Tugas Latihan:
1. Menurut bacaan tentang Khawarij, di mana golongan Ibadiyah menjadi bentuk Islam yang dominan?
2. Ringkaslah paragraf dalam bacaan tentang Khawarij yang diawali "Akan tetapi, menurut Watt" tanpa menghilangkan fakta-fakta utamanya.
3. Tuliskan kelanjutan bacaan tentang Khawarij, dimulai setelah kalimat terakhir yang tercantum.

--- Teks Bacaan ---

Bila dianalisis, doktrin yang dikembangkang Khawarij
dalam tiga kategori:politik, teologi dan sosial. Dari poin a sampai g
dikategorikan sebagai doktrin politi sebab membicarakan hal-hak yang
berhubungan dengan masalah kenegaraan, khususnya tentang kepala Negara.
Melihat pengertian politik secara praktis yakni
kemahiran bernegara atau kemahiran berupaya menyelidiki manusia dalam
memperoleh kekuasaan, atau kemahiran mengenai latar belakang, motivasi dan
hasrat mengapa manusia ingin memperoleh kekuasaan, Khawarij dapat dikategorikan
sebagai partai politik. Politik juga ternyata merupakan doktrin sentral
Khawarij yang timbul sebagai reaksi terhadap keberadaan Muawiyah yang secara
teoritis tidak pantas memimpin negara karena ia seorang tulaqa (bekas kaum musrikin Mekkah yang dinyatakan bebas dari hari
jatuhnya kota itu kepada kaum muslimin).[9]
Kebencian ini bertambah dengan kenyataan bahwa keislaman Muawiyah belum lama.[10]
Mereka menolak untuk dipimpin orang yang dianggap
tidak pantas. Jalan pintas yang ditempuhnya adalah membunuhnya, termasuk orang
yang mengusahakannya menjadi khalifah. Dikumandangkanlah sikap bergerilya untuk
membunuh mereka. Dibuat pulalah doktrin teologi dosa besar sebagaimana pada
poin h dan k. akibat doktrinnya yang menentang pemerintah, Khawarij harus
menanggung akibatnya. Mereka selalu dikejar-kejar dan ditumpas oleh pemerintah.
Kemudian perkembangannya, sebagaimana dituturkan Harun Nasution, kelompok ini
sebagian besar sudah musnah.[11]
Akan tetapi, menurut Watt, Khawarij berubah dan menjadi suatu cara membangun
suatu komunitas kecil yang erat dan secara relative mengasingkan diri dari
dunia Islam, salah satu bagian sekte Khawarij yaitu golongan Ibadiyah masih bisa
didapati sampai sekarang. Ibadiyah adalah bentuk Islam yang dominan di
kesultanan Muskat dan Oman (menyebar Zanzibar) dan ada beberapa kantong
penganut Ibadiyah di Afrika Utara. Jumlah mereka semuanya kurang dari setengah
juta.[12]
Doktrin teologi Khawarij yang radikal pada dasarnya
merupakan imbas langsung dari doktrin sentralnya, yakni doktrin politik.

--- Kutipan Sumber ---

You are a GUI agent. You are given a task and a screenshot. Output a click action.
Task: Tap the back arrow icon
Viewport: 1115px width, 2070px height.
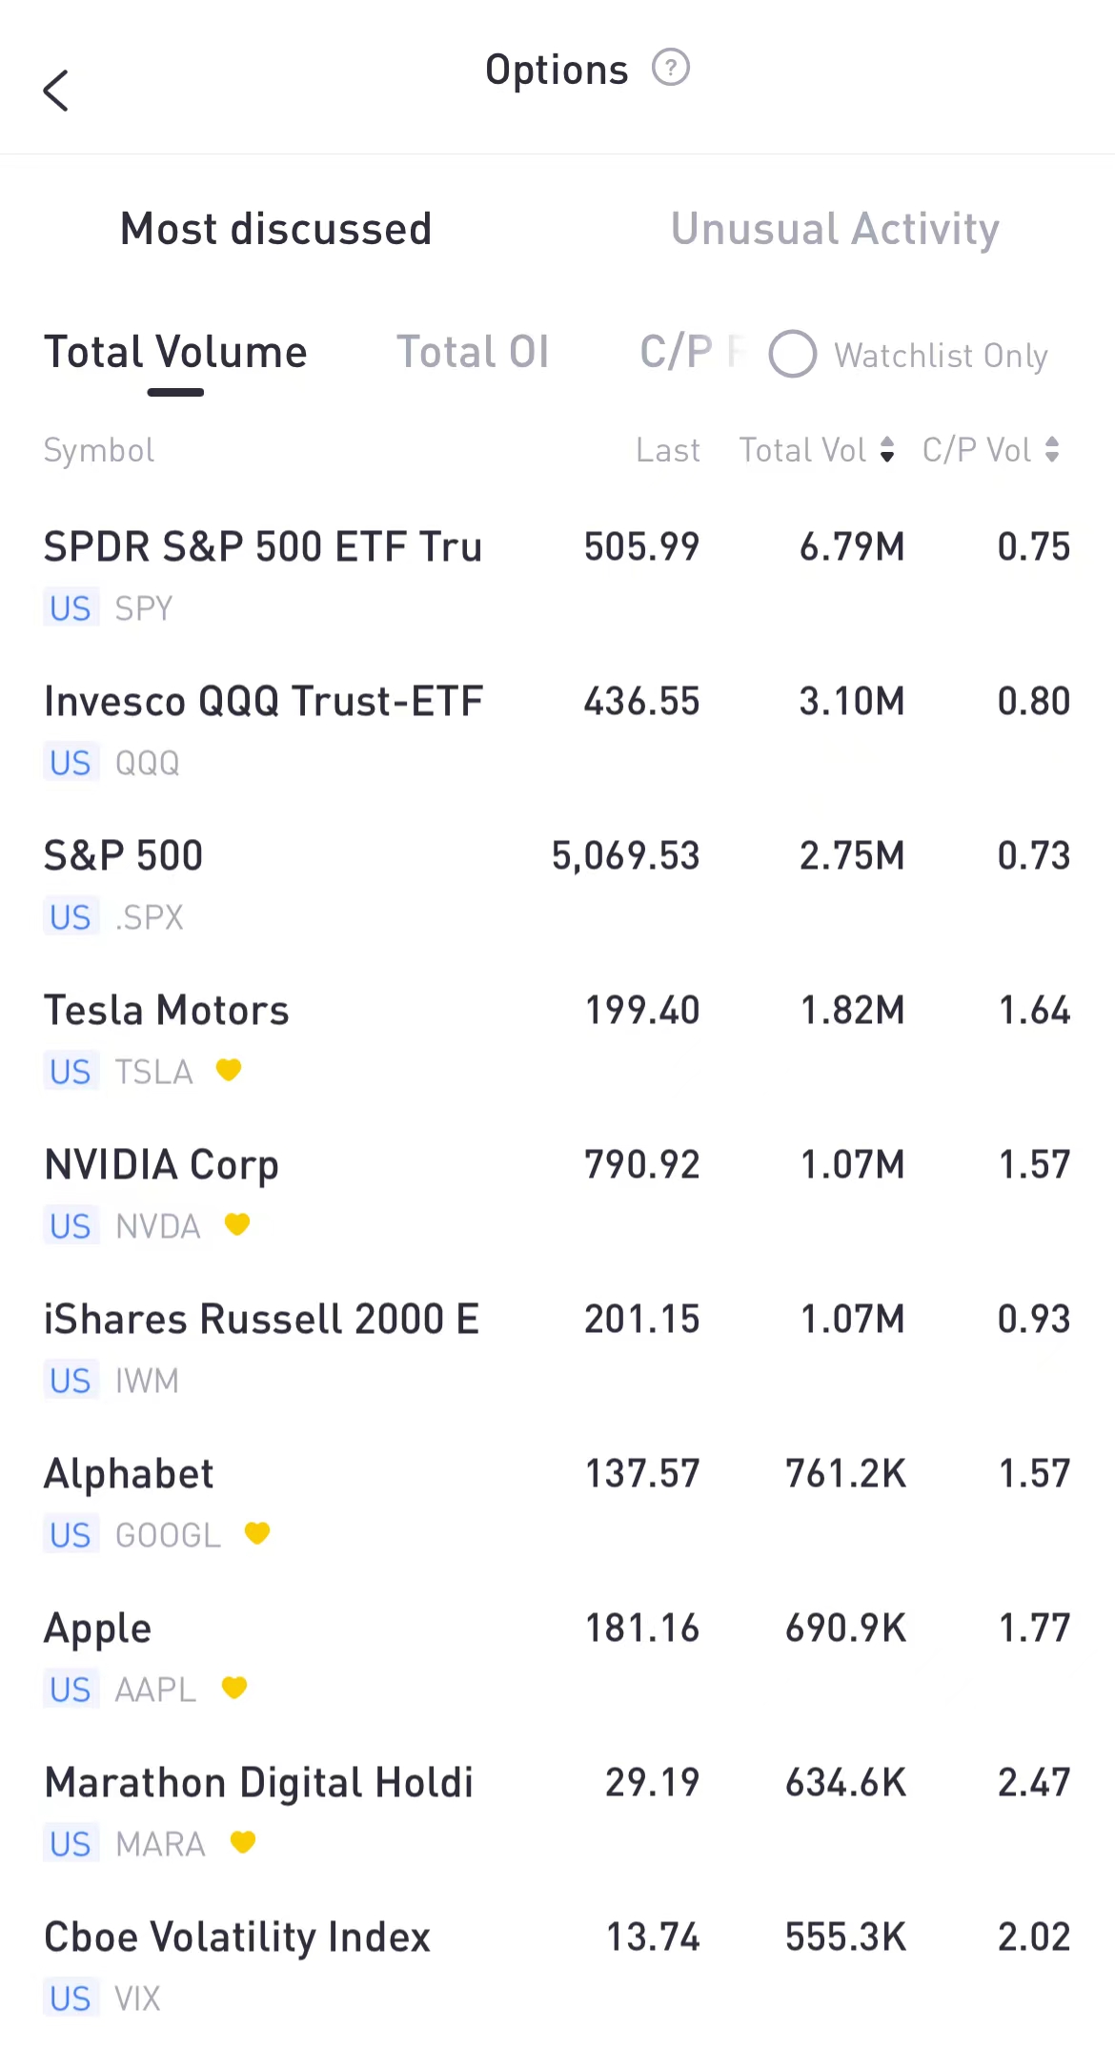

---

Jawaban Latihan:
1. Di kesultanan Muskat dan Oman.

2. Menurut Watt, Khawarij berubah menjadi cara membangun komunitas kecil yang erat dan relatif mengasingkan diri dari dunia Islam. Salah satu sektenya, golongan Ibadiyah, masih ada sampai sekarang. Ibadiyah merupakan bentuk Islam yang dominan di kesultanan Muskat dan Oman, menyebar ke Zanzibar, dan memiliki beberapa kantong penganut di Afrika Utara. Jumlah seluruh penganutnya kurang dari setengah juta.

3.
Radikalitas ini sangat dipengaruhi oleh sisi budaya mereka yang juga radikal
serta asal-usul mereka yang berasal dari masyarakat Badawi dan pengembara
padang pasir tandus. Hal intu menyebabkan watak dan pola pikirnya menjadi
keras, berani, tidak bergantung pada orang lain dan bebas. Namun, mereka
fanatik dalam menjalankan agama.[13]
Sifat fanatik itu biasanya mendorong seseorang
berfikir simplisitis; berpengetahuan sederhana; melihat pesan berdasarkan pada
data dan konsistensi logis; bersandar lebih banyak pada sumber pesan daripada
isi pesan; mencari informasi tentang kepercayaan orang lain; mempertahankan
secara kaku sistem kepercayaannya; dan menolak, mengabaikan, dan mendistorsi
pesan yang tidak konsisten dengan system kepercayaannya.[14]
Orang-orang yang mempunyai prinsip Khawarij ini
sering menggunakan cara kekerasan dalam menyalurkan aspirasinya.[15]
Sejarah mencatat bahwa kekerasan pernah
memegang peranan penting.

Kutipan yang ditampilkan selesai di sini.